The task
In the records below, the line with "Ciment (92, 903)" opens the range and the line with "Profile gips carton (109, 785)" closes it; print that range exactly and nothing else.
[[ Data to examine, beginning ]]
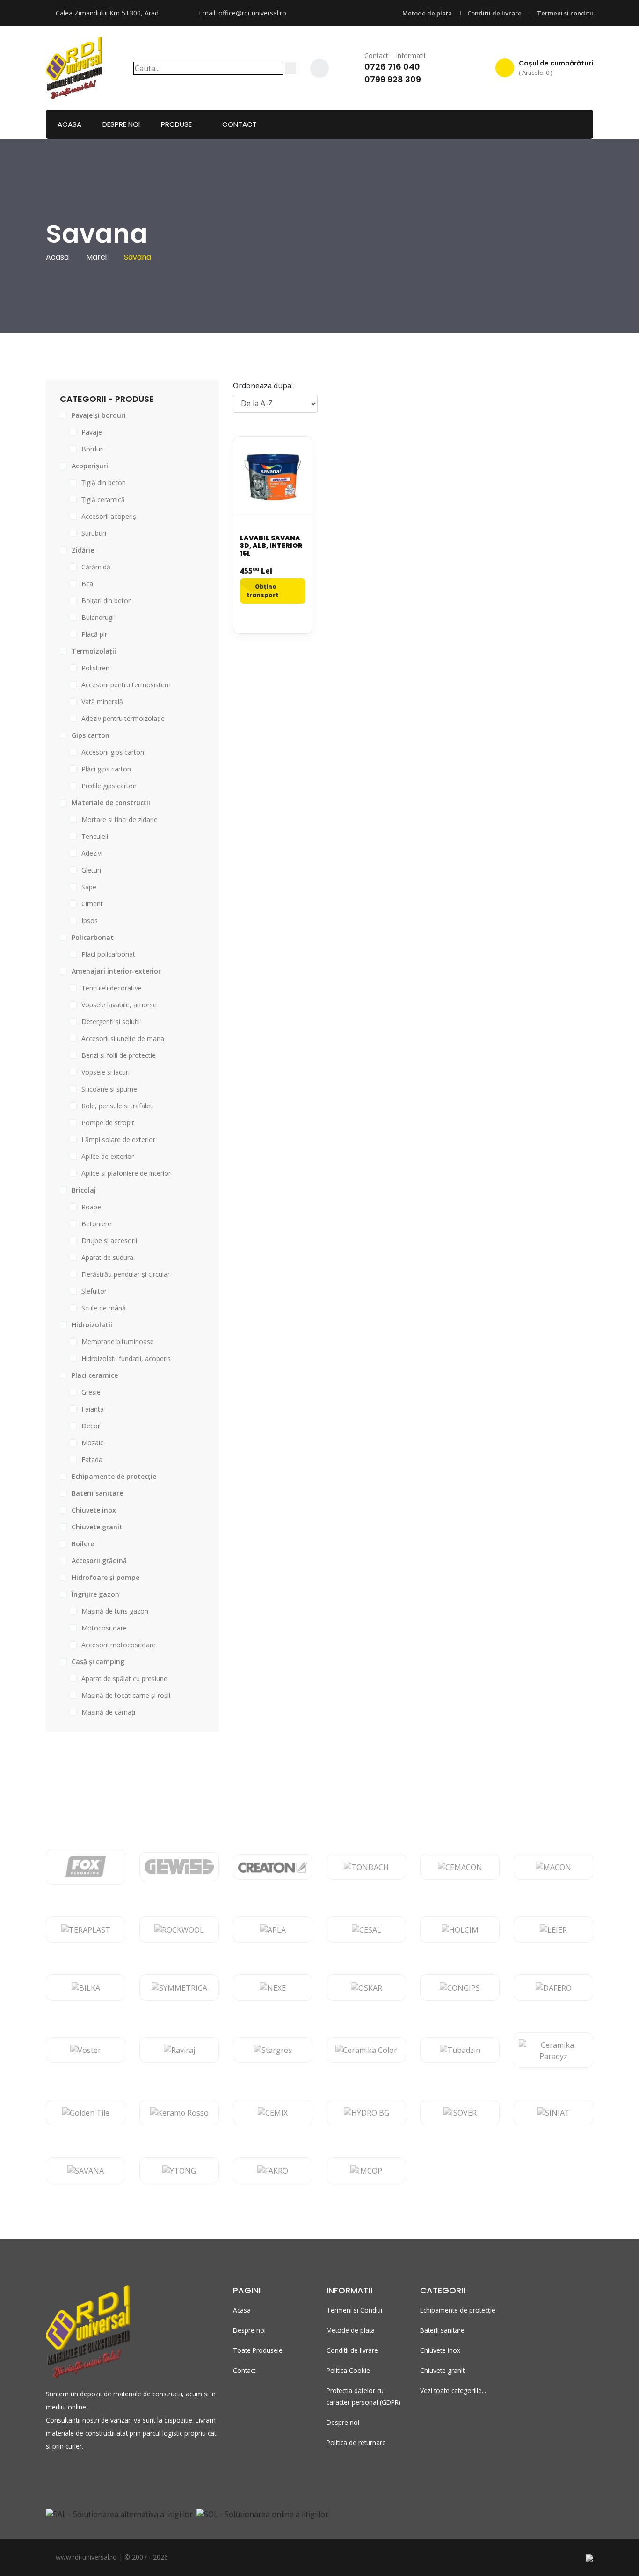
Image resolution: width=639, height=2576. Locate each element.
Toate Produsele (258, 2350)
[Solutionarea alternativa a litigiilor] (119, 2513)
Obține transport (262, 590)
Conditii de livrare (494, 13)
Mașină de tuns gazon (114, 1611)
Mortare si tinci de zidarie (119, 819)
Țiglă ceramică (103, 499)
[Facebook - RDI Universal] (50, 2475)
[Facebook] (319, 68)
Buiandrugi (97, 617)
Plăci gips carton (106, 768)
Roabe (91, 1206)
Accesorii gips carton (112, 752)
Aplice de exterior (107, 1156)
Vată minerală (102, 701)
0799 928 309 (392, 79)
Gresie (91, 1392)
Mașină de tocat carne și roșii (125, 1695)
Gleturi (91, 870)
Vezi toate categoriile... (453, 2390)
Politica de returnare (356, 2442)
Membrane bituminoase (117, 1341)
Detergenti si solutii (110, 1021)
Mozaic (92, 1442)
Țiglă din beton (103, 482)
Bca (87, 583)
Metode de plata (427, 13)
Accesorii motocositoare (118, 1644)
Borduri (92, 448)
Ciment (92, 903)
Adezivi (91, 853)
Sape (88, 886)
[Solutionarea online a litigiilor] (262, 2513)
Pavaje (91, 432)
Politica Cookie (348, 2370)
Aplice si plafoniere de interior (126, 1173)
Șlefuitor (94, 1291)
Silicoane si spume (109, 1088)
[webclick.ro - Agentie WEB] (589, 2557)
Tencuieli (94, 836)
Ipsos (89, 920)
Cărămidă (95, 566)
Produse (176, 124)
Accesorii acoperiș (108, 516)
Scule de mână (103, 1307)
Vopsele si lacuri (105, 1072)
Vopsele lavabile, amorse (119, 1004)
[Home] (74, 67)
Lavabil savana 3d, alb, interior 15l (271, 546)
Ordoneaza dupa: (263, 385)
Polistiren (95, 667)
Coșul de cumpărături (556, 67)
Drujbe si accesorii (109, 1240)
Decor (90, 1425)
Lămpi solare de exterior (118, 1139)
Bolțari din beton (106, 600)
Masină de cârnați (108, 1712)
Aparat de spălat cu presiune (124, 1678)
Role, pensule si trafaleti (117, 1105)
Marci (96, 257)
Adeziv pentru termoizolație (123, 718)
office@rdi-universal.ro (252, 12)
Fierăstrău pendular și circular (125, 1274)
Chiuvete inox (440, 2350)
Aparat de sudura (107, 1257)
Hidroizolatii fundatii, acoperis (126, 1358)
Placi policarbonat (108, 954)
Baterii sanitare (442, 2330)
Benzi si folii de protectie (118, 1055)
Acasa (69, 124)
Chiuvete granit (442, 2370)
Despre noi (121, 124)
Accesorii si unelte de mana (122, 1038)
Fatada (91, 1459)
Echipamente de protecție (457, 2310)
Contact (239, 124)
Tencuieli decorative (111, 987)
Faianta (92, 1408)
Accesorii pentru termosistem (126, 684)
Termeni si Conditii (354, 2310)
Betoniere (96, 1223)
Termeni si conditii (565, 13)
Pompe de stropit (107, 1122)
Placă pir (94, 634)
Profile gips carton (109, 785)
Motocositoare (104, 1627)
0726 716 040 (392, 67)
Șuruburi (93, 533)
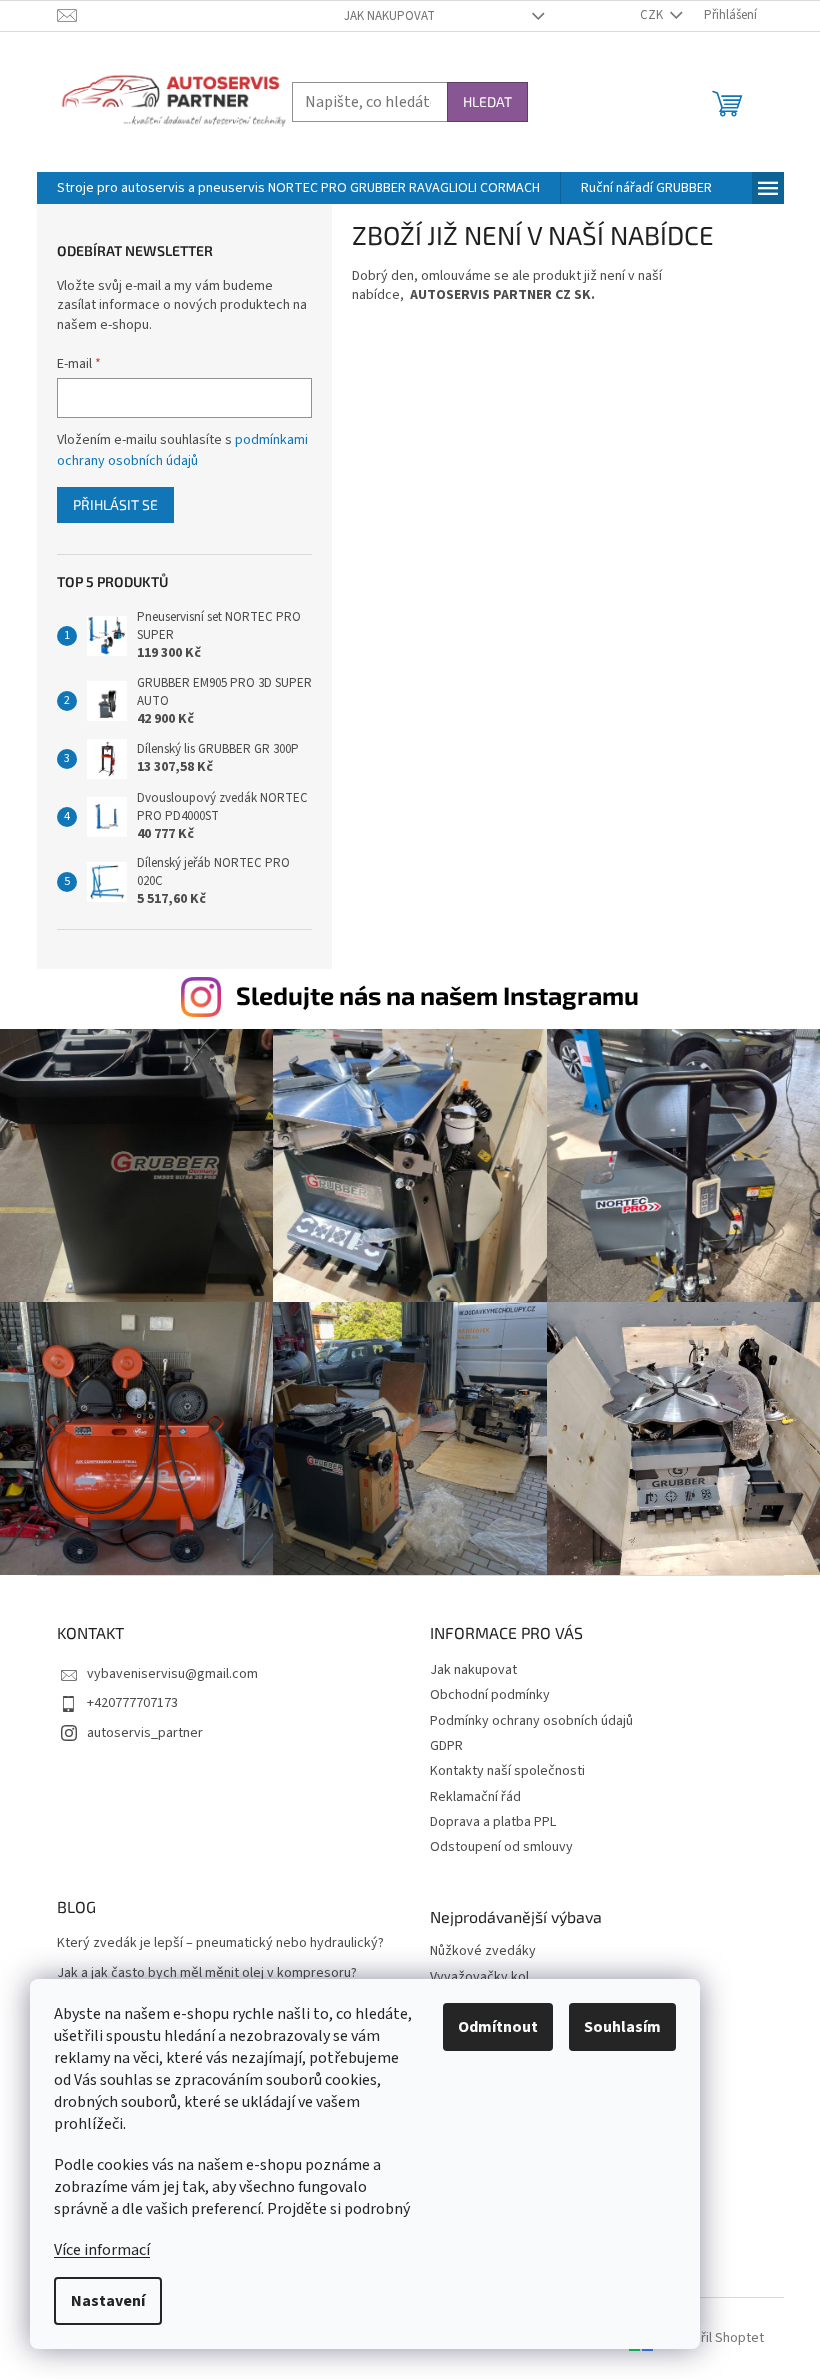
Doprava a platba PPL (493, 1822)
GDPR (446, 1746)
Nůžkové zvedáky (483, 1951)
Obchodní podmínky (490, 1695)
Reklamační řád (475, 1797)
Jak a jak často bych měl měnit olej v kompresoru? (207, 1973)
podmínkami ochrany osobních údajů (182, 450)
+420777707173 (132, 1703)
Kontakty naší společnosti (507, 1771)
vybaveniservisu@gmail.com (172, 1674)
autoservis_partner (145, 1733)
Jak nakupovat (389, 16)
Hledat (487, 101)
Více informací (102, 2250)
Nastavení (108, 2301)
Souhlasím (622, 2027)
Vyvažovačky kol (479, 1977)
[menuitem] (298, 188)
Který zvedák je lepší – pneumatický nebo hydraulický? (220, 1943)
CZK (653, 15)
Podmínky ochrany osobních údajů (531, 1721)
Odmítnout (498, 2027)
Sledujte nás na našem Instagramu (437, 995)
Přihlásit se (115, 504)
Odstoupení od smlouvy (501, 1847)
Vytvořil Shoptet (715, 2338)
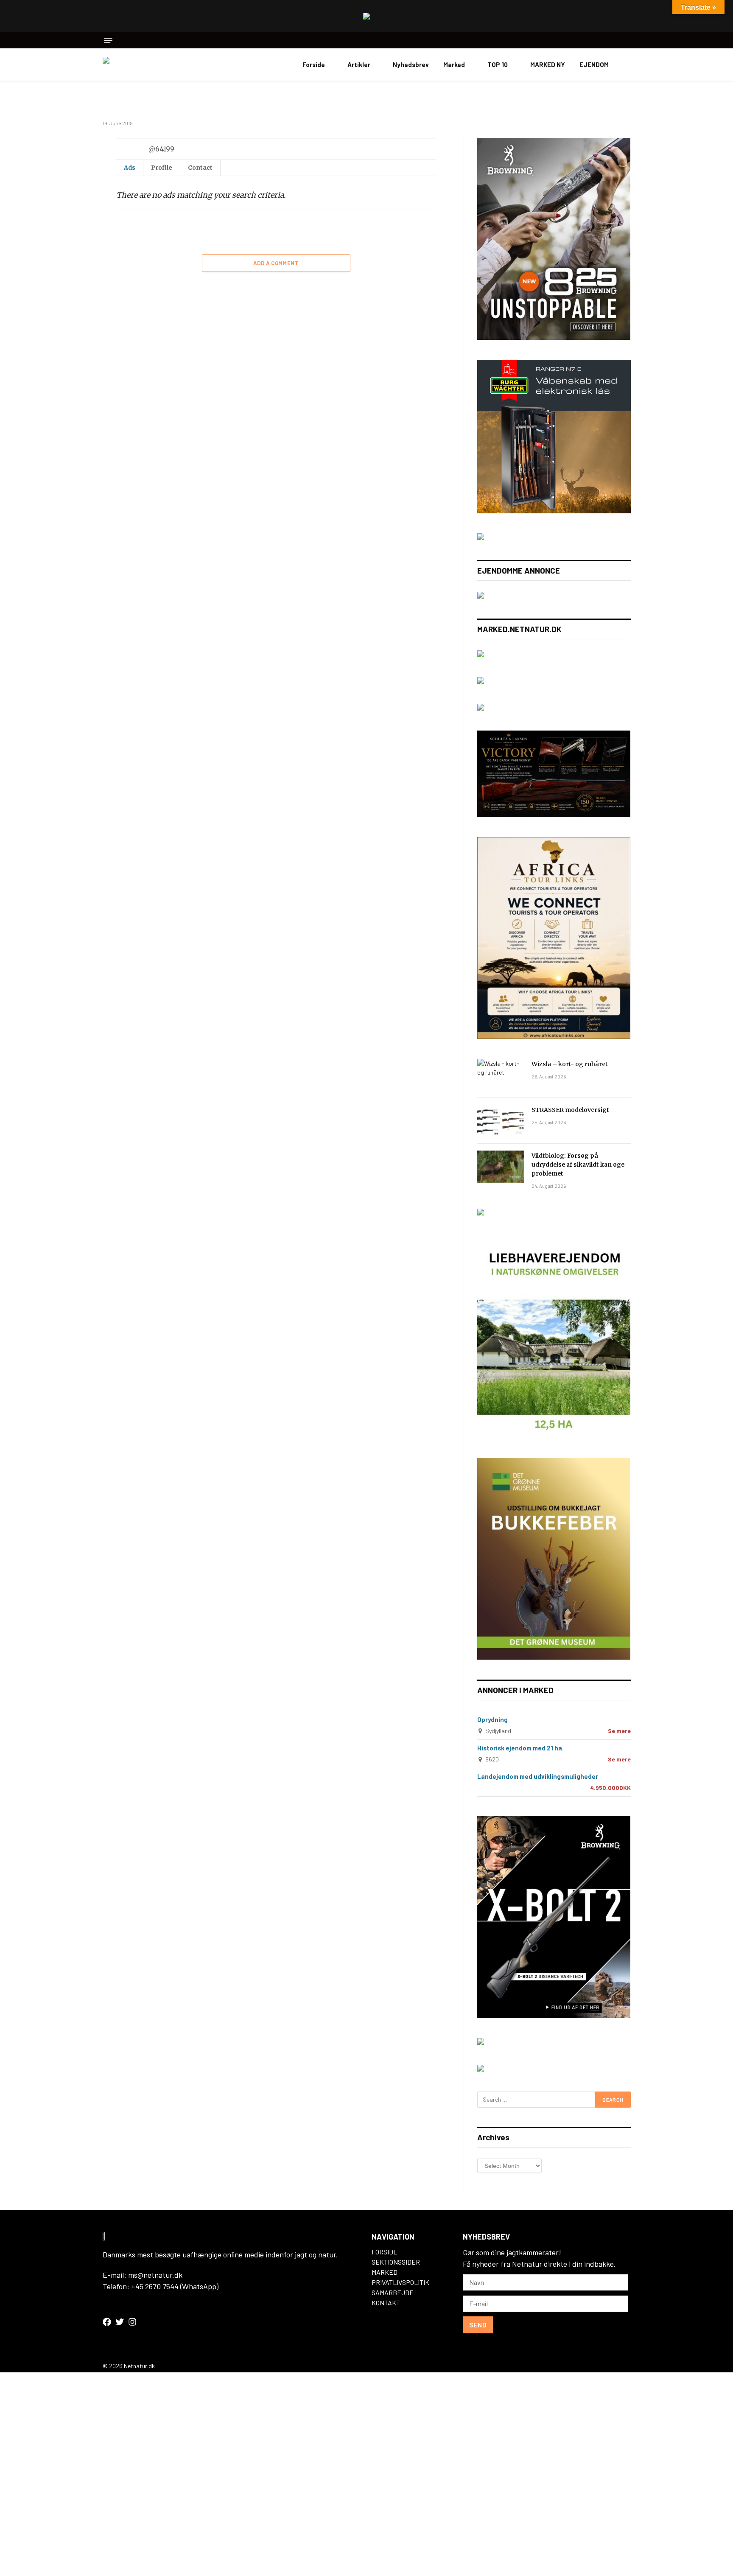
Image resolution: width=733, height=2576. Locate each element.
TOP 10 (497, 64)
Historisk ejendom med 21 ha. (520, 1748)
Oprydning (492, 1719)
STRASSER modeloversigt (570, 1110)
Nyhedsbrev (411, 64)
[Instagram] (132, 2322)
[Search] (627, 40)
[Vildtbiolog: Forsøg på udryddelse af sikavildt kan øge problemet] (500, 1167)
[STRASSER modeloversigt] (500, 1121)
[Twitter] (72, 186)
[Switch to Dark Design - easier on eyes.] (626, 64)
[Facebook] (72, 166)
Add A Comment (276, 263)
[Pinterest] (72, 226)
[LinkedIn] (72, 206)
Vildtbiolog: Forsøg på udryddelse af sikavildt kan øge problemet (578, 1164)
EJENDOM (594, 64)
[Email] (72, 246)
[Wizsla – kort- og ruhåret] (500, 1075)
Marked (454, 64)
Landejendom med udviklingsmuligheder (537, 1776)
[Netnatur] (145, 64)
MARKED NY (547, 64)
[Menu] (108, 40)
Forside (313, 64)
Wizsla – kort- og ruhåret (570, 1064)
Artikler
[[ Data to examine, end ]]
Response to the exercise
Ciment (92, 903)
Adezivi (91, 853)
Sape (88, 886)
[Solutionarea online a litigiilor] (262, 2513)
Pavaje (91, 432)
Politica Cookie (348, 2370)
Aplice si plafoniere de interior (126, 1173)
Șlefuitor (94, 1291)
Silicoane si spume (109, 1088)
[webclick.ro - Agentie WEB] (589, 2557)
Tencuieli (94, 836)
Ipsos (89, 920)
Cărămidă (95, 566)
Produse (176, 124)
Accesorii acoperiș (108, 516)
Scule de mână (103, 1307)
Vopsele si lacuri (105, 1072)
Vopsele lavabile, amorse (119, 1004)
[Home] (74, 67)
Lavabil savana 3d, alb, interior 15l (271, 546)
Ordoneaza dupa: (263, 385)
Polistiren (95, 667)
Coșul de cumpărături (556, 67)
Drujbe si accesorii (109, 1240)
Decor (90, 1425)
Lămpi solare de exterior (118, 1139)
Bolțari din beton (106, 600)
Masină de cârnați (108, 1712)
Aparat de spălat cu presiune (124, 1678)
Role, pensule si trafaleti (117, 1105)
Marci (96, 257)
Adeziv pentru termoizolație (123, 718)
office@rdi-universal.ro (252, 12)
Fierăstrău pendular și circular (125, 1274)
Chiuvete inox (440, 2350)
Aparat de sudura (107, 1257)
Hidroizolatii fundatii, acoperis (126, 1358)
Placi policarbonat (108, 954)
Baterii sanitare (442, 2330)
Benzi si folii de protectie (118, 1055)
Acasa (69, 124)
Chiuvete granit (442, 2370)
Despre noi (121, 124)
Accesorii si unelte de mana (122, 1038)
Fatada (91, 1459)
Echipamente de protecție (457, 2310)
Contact (239, 124)
Tencuieli decorative (111, 987)
Faianta (92, 1408)
Accesorii pentru termosistem (126, 684)
Termeni si Conditii (354, 2310)
Betoniere (96, 1223)
Termeni si conditii (565, 13)
Pompe de stropit (107, 1122)
Placă pir (94, 634)
Profile gips carton (109, 785)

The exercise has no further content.